Grief: A gendered approach to the elegies of Plath and Lowell [abstract]
Metadata[+] Show full item record
Landmark studies by psychologists Kalish and Reynolds in the 1970s and de Ridder in 2000 have confirmed distinct differences in grieving strategies between men and women, but the complex problem of grief remains ambiguous. While clinical and empirical literature examines gendered coping mechanisms employed in bereavement, doubt lingers over the effectiveness of either grieving style. What is gained from these studies is an evolving understanding of grief-work that complicates the traditional and gender-neutral Freudian psychoanalytic model. In this paper, I examine the elegies of Sylvia Plath and Robert Lowell and attempt to identify through psychoanalysis grieving strategies that appear to be favored by one gender over the other. Because grief pervades the works of these “confessional poets” and is a perennial muse for both, this comparative study not only sheds light on the differences between male and female grief, but explores the translation of grief into art.

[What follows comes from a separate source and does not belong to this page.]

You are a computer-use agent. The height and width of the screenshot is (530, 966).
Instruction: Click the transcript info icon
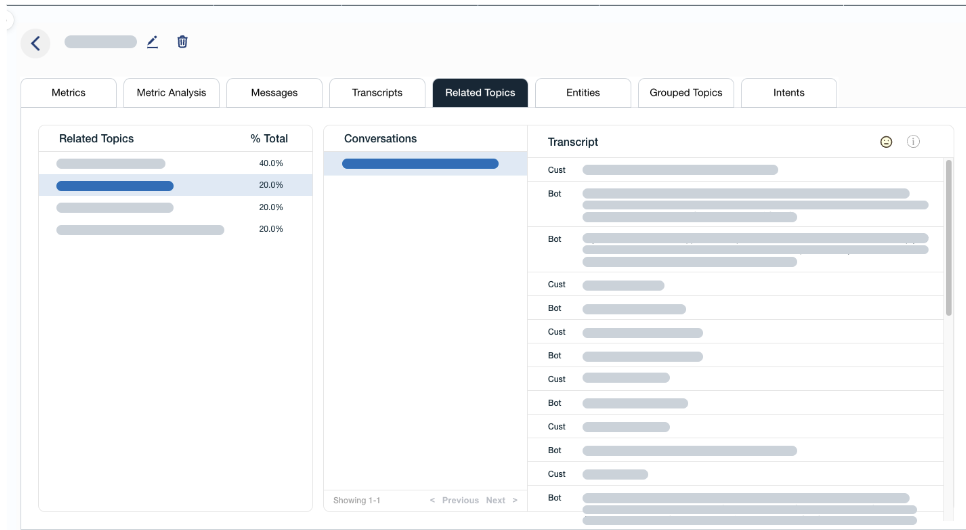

While a critical review of the elegies generally aligns with psychological data - Lowell frequently enacts formulations of male-typical vigilance-cognitive avoidance and Plath embraces a style of monitoring-blunting more common in female grievers - instances of overlap and even absence of conventions within the elegiac genre thwart a simple mapping of grief-by-gender. Further, that these findings supersede a Freudian analysis raises the question of whether Freud's decathexis model from “Mourning and Melancholia” might not better be revised to include the language of current psychoanalytic research. I argue that a gender-blind analysis of elegy hinders our understanding of grief and how we successfully - or unsuccessfully - work through the mourning period.